In a single policy shift, Israel has transformed the fiscal calculus of aliya. The difference of just a few months could define one’s financial reality for the next 10 years.
Those who make aliya in 2025 will retain the existing framework – a 10-year exemption from Israeli tax on all foreign income such as overseas dividends, interest, and rental income. Crucially, they will also preserve the right not to report offshore assets to the Israel Tax Authority for 10 years. Under this model, foreign investments; trusts; bank accounts; properties; and business interests remain private. No forms. No filings. No questions asked.
From 1 January 2026, that world ends. New immigrants and returning residents will, in addition to the 10-year exemption on foreign income, enjoy an extraordinary two-year exemption on Israeli-source earnings. Thereafter, they will benefit from a reduced tax rate – 10% in 2028; 20% in 2029; and 30% in 2030 – on Israeli income up to NIS 1 million (R5.3 million).

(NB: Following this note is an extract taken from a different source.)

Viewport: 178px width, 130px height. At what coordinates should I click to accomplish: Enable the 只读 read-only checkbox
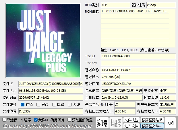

Finance Minister Bezalel Smotrich calls this a “revolution” in immigration policy. For professionals earning substantial Israeli income, the savings could indeed be transformative. A new immigrant earning NIS 600 000 in 2026 would save more than NIS 150 000 in tax in the first year alone.
Yet this revolutionary benefit comes with a revolutionary cost. For decades, Israel uniquely allowed new immigrants to avoid reporting overseas holdings. Under pressure from the Organisation for Economic Co-operation and Development (OECD) to comply with global transparency standards, that exemption will now end.

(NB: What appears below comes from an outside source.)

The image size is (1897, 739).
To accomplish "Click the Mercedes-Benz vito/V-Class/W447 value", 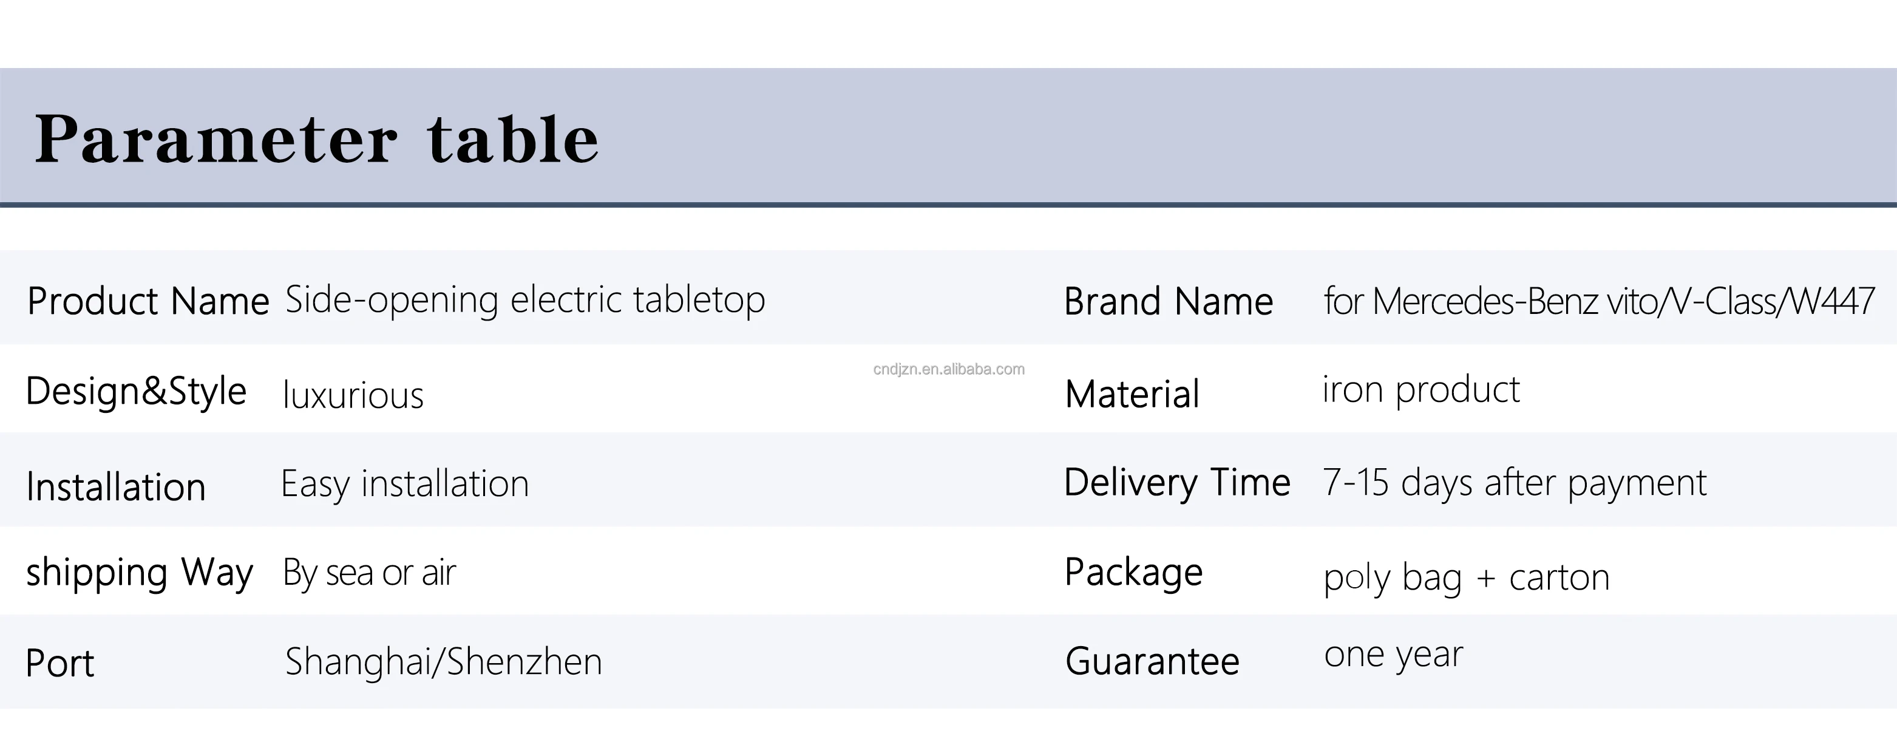I will (1598, 301).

All new immigrants and returning residents arriving after 31 December 2025 will be required to file annual Israeli tax returns disclosing their global income and assets, including foreign companies, trusts, and cryptocurrencies. The Israel Tax Authority will gain unprecedented visibility into structures previously beyond its reach.
This isn’t merely bureaucratic. Under the OECD’s Common Reporting Standard, Israel can now automatically exchange such information with other jurisdictions. The tax authority will also be able to question where income is truly generated, and whether foreign entities are effectively managed from Israel, and thus taxable there.
For individuals with substantial foreign wealth or complex offshore structures, making aliya before year-end preserves 10 years of financial privacy while retaining the foreign-income exemption.
As Sartre observed, we are our choices. The choice to move to Israel in the months ahead will define the financial dimension of your aliya for a decade. There is no one-size-fits-all solution. Expert advice tailored to your personal circumstances, financial complexity, earning potential, and values around transparency and privacy is essential.
One thing is certain: if you are considering making aliya, you must act quickly. The window for financial privacy closes on 31 December 2025. What begins on 1 January 2026 is an entirely new paradigm – of transparency and disclosure, balanced against unprecedented tax benefits.